WHAT IS EXPECTED:
Where a line holds the word "computer", count it, then give only the total for the entries below.

::: PROVIDED RECORDS :::

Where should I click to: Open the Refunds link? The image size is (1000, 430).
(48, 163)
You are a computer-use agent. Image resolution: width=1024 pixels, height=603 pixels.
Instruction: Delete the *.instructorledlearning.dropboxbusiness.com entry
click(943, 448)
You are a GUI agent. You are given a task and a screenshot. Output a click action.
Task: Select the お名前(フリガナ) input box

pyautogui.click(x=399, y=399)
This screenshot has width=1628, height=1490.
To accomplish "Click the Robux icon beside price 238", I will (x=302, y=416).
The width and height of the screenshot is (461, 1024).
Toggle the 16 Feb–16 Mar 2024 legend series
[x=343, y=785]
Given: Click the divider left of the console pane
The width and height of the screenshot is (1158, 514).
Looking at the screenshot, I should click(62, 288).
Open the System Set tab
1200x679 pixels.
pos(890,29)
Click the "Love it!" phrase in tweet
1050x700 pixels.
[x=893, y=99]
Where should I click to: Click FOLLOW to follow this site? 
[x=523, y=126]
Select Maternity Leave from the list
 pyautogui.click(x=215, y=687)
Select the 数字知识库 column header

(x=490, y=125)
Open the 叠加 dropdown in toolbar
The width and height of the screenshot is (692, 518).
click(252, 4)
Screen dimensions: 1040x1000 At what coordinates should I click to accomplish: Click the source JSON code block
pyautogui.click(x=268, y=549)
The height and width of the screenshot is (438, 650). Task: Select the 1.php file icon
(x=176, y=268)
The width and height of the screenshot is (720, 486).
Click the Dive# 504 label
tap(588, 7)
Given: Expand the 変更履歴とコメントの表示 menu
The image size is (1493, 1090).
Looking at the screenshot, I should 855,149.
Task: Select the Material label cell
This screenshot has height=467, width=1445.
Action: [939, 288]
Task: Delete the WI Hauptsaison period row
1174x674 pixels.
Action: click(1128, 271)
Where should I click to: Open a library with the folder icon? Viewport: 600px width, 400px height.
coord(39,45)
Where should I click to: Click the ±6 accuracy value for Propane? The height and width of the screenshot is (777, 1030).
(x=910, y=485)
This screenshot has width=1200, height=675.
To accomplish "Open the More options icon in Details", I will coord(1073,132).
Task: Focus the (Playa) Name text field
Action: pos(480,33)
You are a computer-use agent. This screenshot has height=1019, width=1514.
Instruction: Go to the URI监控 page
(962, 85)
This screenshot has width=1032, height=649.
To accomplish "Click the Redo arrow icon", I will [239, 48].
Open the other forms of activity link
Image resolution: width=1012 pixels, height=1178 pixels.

:::

REPLY:
2